We utilized data obtained from women who contacted our study coordinator to inquire about the NABT trial; an ongoing randomized controlled trial that compares five formulations of nitrates for their effects on bone turnover markers and headache. The NABT trial consists of an 18 day run in phase during which women are assigned to five different nitrate formulations each for two days with a two-day washout between each formulation. Women who are able to tolerate all five formulations and more specifically do not develop severe headaches are entered into a three month treatment phase. Participants are provided a $10.00 reimbursement per study visit to cover transportation costs. Women are eligible to participate in the NABT trial if they are 50 years of age or older, and at least three years postmenopausal. Exclusion criteria include: self reported history of osteoporosis (by Bone Mineral Density (BMD) testing), a history of hip, wrist or vertebral fracture; current use of treatments that may influence bone metabolism; a history of myocardial infarction, angina, valvular or congenital heart disease; migraine headaches; hypersensitivity to nitroglycerin, or allergies to the adhesive used in nitroglycerin patches. All women must give informed consent and be willing to participate in the study.

Recruitment strategies

Recruitment for the NABT study began in July 2011 and is ongoing; we plan to recruit 420 subjects for the run-in phase. Based on prior experience [3] we anticipate that 50% of these women will continue on to the treatment phase. We will continue enrollment until we have randomized 210 women, about 35 women per group. As we did for our previous successful trials, we have and will continue to advertise in local newspapers, on local radio and television stations, and place posters in hospitals, doctors’ offices, osteoporosis clinics, community centers, fitness centers, coffee shops (areas that are familiar to postmenopausal women) throughout Toronto. We will also mail study information letters to women who have had BMD tests at hospital based osteoporosis clinics. Eligibility is assessed by telephone questionnaire. Subjects who meet eligibility criteria and are interested in participating after the telephone interview will come to the study centre where they will receive written information about the study. We will also capture data on reasons for non-participation and ineligibility.

Study design

The primary purpose of our current study was to determine barriers to and motivation for participation in the NABT trial.

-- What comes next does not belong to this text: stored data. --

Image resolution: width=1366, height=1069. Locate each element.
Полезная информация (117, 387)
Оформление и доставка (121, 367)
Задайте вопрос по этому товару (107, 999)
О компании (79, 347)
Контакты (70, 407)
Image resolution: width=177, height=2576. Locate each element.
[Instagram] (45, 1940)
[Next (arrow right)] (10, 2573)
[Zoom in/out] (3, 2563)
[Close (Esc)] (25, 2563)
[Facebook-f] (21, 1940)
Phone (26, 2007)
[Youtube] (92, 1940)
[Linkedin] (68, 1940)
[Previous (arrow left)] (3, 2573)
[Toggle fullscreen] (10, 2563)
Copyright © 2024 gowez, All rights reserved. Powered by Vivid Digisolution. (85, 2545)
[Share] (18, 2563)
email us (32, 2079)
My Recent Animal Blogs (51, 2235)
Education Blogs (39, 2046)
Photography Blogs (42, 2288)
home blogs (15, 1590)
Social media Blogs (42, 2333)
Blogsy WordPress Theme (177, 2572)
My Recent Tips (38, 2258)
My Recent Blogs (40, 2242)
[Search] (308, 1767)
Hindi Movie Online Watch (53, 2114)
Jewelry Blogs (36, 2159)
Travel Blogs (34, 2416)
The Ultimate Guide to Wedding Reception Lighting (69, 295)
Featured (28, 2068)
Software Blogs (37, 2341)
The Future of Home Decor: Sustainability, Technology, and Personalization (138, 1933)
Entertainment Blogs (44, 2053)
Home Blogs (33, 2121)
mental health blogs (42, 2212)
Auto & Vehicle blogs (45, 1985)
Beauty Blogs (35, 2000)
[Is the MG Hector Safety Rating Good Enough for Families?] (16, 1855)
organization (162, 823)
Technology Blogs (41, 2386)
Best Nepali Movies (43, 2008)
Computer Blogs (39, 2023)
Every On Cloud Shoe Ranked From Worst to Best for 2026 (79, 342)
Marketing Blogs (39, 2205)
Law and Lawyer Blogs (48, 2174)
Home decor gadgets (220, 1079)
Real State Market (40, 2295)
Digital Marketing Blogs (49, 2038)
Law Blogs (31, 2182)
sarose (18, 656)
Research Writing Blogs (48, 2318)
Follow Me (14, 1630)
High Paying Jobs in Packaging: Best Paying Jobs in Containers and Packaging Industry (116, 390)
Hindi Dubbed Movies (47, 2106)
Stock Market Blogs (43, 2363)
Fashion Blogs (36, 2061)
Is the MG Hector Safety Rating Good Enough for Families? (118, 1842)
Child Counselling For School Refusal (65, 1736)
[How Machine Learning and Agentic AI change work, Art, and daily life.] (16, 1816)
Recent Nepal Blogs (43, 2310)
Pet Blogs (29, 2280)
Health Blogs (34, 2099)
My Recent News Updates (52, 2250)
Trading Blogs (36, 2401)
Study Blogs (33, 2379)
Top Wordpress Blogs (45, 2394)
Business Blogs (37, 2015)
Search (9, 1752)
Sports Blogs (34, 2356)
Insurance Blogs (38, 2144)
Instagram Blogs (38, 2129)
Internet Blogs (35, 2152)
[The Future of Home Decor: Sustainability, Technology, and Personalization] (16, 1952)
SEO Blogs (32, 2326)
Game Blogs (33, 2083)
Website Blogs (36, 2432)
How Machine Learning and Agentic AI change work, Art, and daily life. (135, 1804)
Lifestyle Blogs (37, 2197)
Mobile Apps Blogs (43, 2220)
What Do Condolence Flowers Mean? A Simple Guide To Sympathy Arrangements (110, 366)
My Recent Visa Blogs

Barriers and motivations to participation were identified through review of data collected as part of the initial telephone questionnaire or, if reasons for participation or non-participation were not captured during the initial questionnaire, by administering standardized questionnaires (Appendix 1 and Appendix 2; discussed below). We also evaluated our recruitment strategies by collecting information about how women heard about the trial. At the time of the current publication 260 women had contacted the study coordinator to find out more about the NABT trial. We classified subjects based on their interest for and against participation (Figure 1): 82 women gave consent to proceed with the screening questionnaire, were eligible for study entry and gave consent to enter the study (Group 1), 27 women gave consent to proceed with the screening questionnaire, were eligible for study entry, and decided against study participation (Group 2), 57 women declined the eligibility screening questionnaire (Group 3), and 94 women were ineligible (Group 4).

Figure 1:

We utilized two standardized interviewer questionnaires in our study. The questionnaires were developed after an extensive literature review with a focus on previously published literature that reported on the use and development of interviewer administered questionnaires as a means to understanding reasons for participation or non-participation in clinical trials. One trial, the Trial of Management of Borderline and Other Low-grade Abnormal smears (TOMBOLA), used questionnaires to explore reasons for participation and non-participation [2]. We used similar questions, modifying the wording and components that were unique to either the TOMBOLA or the NABT trials. We also replaced the structured response options that TOMBOLA created for each of the questions to open-ended questions with the aim of allowing the women to truly express their perspective by emphasizing the points that they felt most strongly about. The questionnaire was pilot tested in five women to assess: clarity of questions and to ensure that we were capturing appropriate responses. Questionnaires were reviewed for missing data, poor completion and responses to open-ended questions. The Nitrates and Bone Turnover (NABT) trial as well as the content and administration of the questionnaires were approved by the Women’s College Hospital Research Ethics Board.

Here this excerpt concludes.